這是基於簽名的檢測方法的一個致使弱點。為了使簽名可用,開發人員需要找到新惡意軟件的某個版本,然後,對其實施逆向工程,找到可以唯一識別它的特征。確認了唯一性的元素,開發人員需要將此結果編碼到簽名中,然後發布給眾多的服務器和客戶端用於檢測。
基於行為的檢測
不管其感染載體或簽名是什麼,所有形式的惡意軟件的最終目標都是為了實現有限的幾個目標。贏利是當今惡意軟件的首要目標,其它的目標包括如下這些方面:
1、數據刪除:批量刪除系統上的數據。
2、數據洩露:這包括洩露個人或金融信息,用戶名及口令,或為了竊取數據而對用戶數據進行配置。
3、重定向:改變一個系統或應用程序的行為,執行其它功能,如將用戶轉到一個經精心設計的網站。
4、監視:為實現上述目標,監視用戶的活動。
由於惡意軟件的安裝和處理機制復雜多變,而其目標卻很有限,所以業界就需要一種不同的惡意軟件確認機制。基於行為的檢測就是另外一種架構。
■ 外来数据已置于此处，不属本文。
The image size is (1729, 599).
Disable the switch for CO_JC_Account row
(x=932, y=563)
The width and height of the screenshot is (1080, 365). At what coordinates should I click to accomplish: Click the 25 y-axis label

不妨思考一下企業環境中的反惡意軟件產品。其配置可以不斷地掃描系統和正在運行的進程,查找疑似的惡意軟件。其簽名每天或每小時都要更新。如果對這種軟件進行配置,使其可以查找系統上的任何動作行為,其效果又將如何
在這種情況下,為反惡意軟件客戶端進行編碼,查找某些類型的行為就更簡單了。不管惡意軟件的變化如何試圖逃避檢測,在它試圖完成其任務時,其惡意活動都會被客戶端發現並阻止。同樣地,客戶端也可以跟蹤非法活動的源頭,並進行移除等修復活動。由於犯罪過程容易識別,所以客戶可以很快地將其阻止和清除。如果受害系統上沒有啟動適當的行為中止和清除過程,盡管客戶端會抑制惡意行為,但計算機僅會受到局部保護。